Second, Indonesia doesn’t have to choose to be an ally of any single major power in the region. I think we can still implement our “independent and active” foreign policy doctrine with some adjustments through the dynamic equilibrium principle.

In the short and mid periods, we’re not only facing the US-China power shift, but also the rise of Japan and India, who will both play a more assertive role in the region. Rather than take a side, Indonesia as the natural leader of ASEAN should embrace all countries in managing order in Asia Pacific. Therefore, ASEAN is the fundamental platform for Indonesia to reach its strategic interests at the regional and international level.

Third, Indonesia needs a white paper to project Indonesia’s goals in economic, security, defense and foreign affairs. In the next 15 years, Indonesia might focus on how to achieve its target as a middle power that can serve as a “stabilizer” in Asia Pacific.

However, in the long run, let’s say 30-35 years later, Indonesia has to have a vision to become a major power. We have the economic, social and cultural capital based on our geographical landscape as well as human and natural resources.

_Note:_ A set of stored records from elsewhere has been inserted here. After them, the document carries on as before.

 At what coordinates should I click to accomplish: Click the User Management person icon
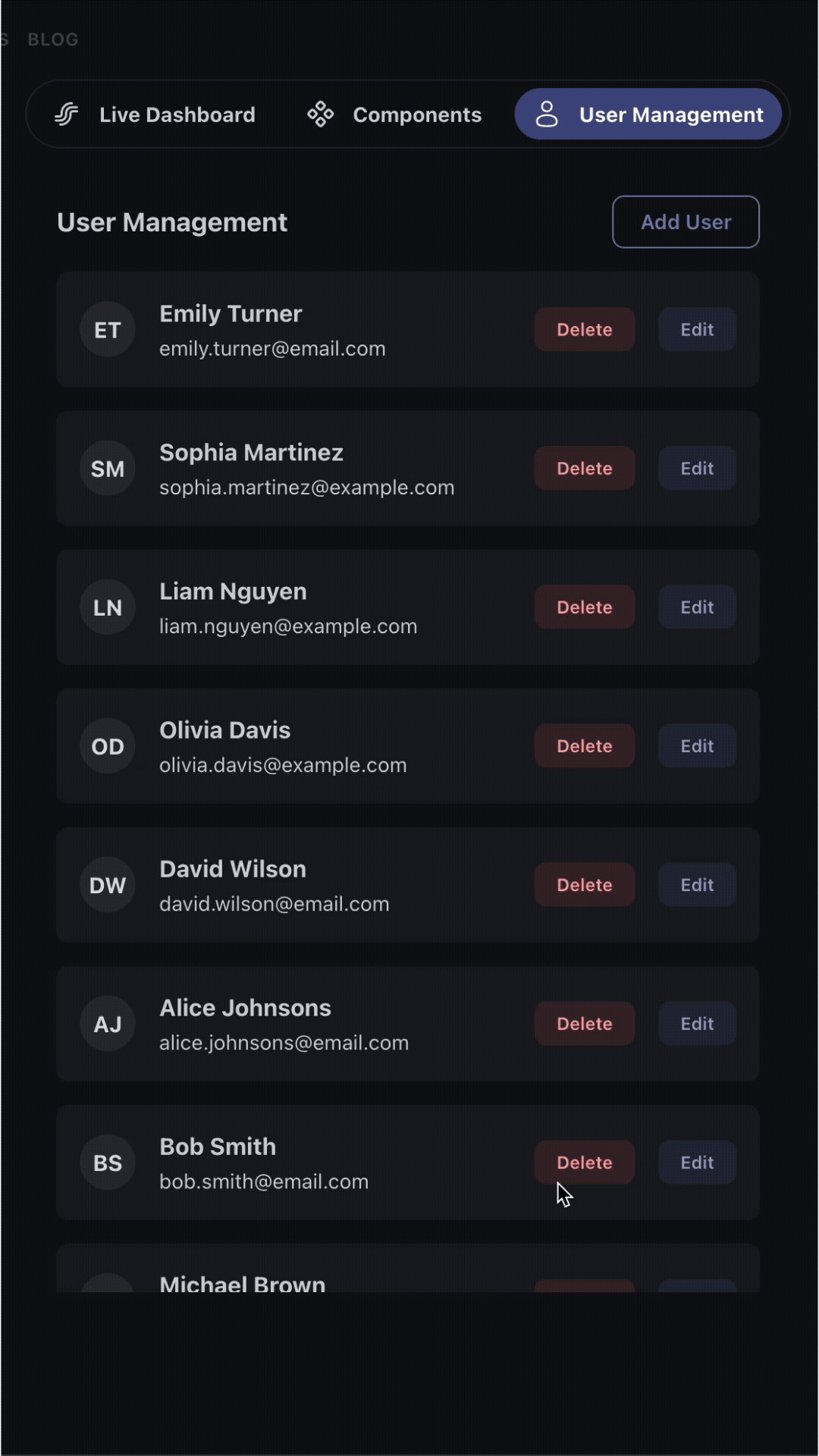coord(547,115)
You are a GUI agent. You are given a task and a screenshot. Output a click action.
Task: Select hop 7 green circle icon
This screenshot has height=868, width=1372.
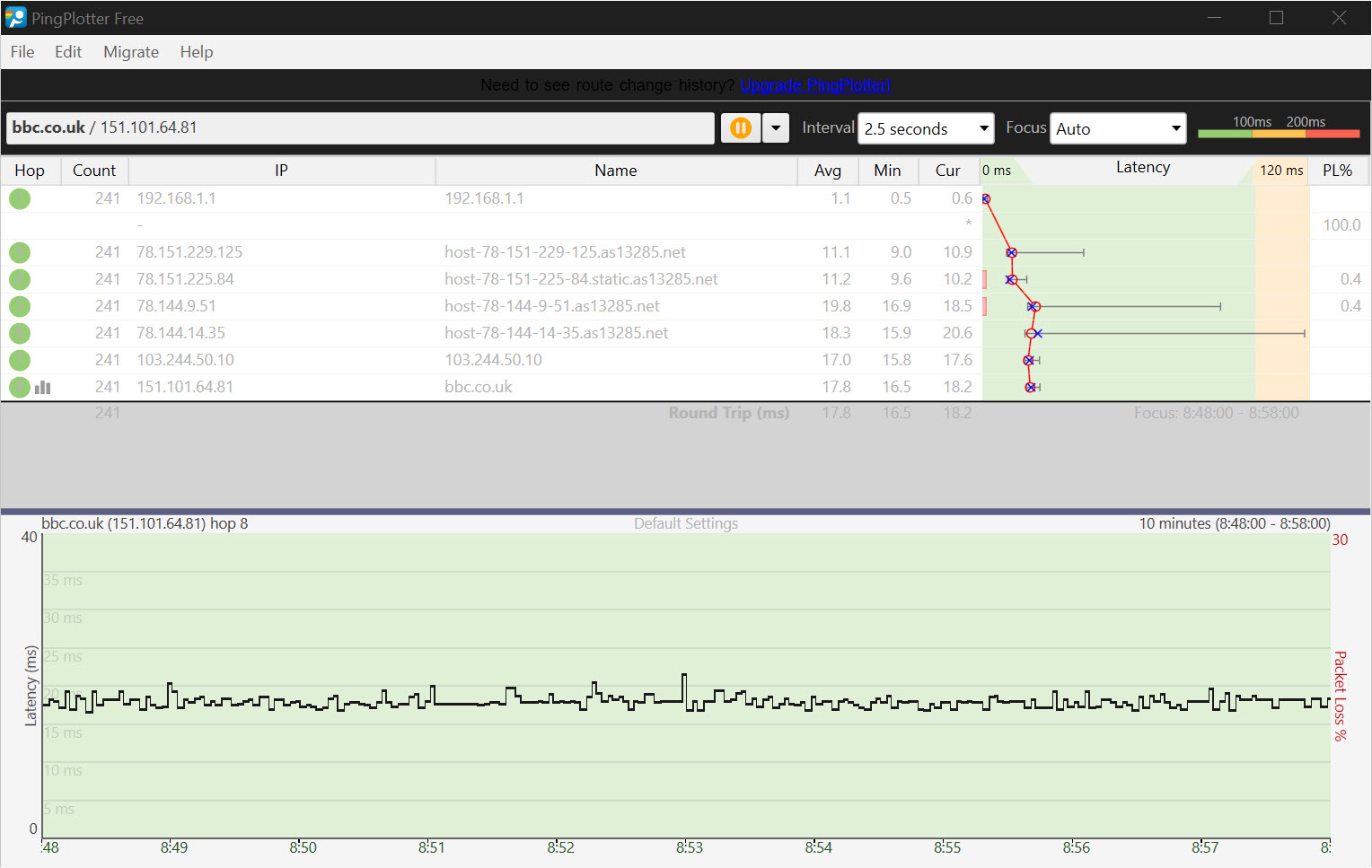pyautogui.click(x=20, y=360)
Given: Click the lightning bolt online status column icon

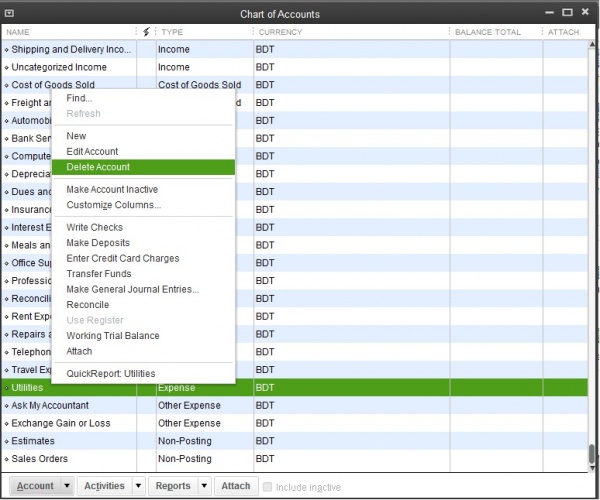Looking at the screenshot, I should (147, 32).
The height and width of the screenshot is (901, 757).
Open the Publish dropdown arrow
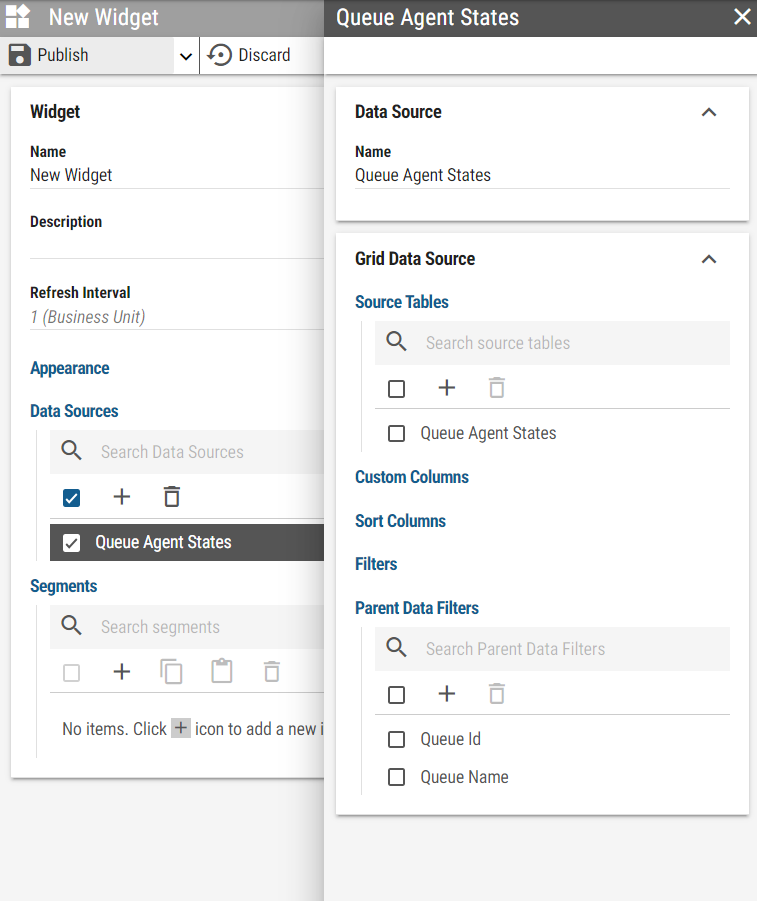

To become a major power, Indonesia also needs to gradually enhance its military capability. As Defense Minister Purnomo Yusgiantoro said in the recent Shangri-La Dialogue, Indonesia is on its way to modernizing its military capability to achieve the minimum essential force by the 2020s. The increasing military budget should be balanced by transparency and military professionalism.

No one doubts Indonesia’s strategic position in the Asia-Pacific. All we need is a leader who has the capacity to maintain economic and domestic political stability in a democratic way, and at the same time the ability to play a more pivotal role in the region.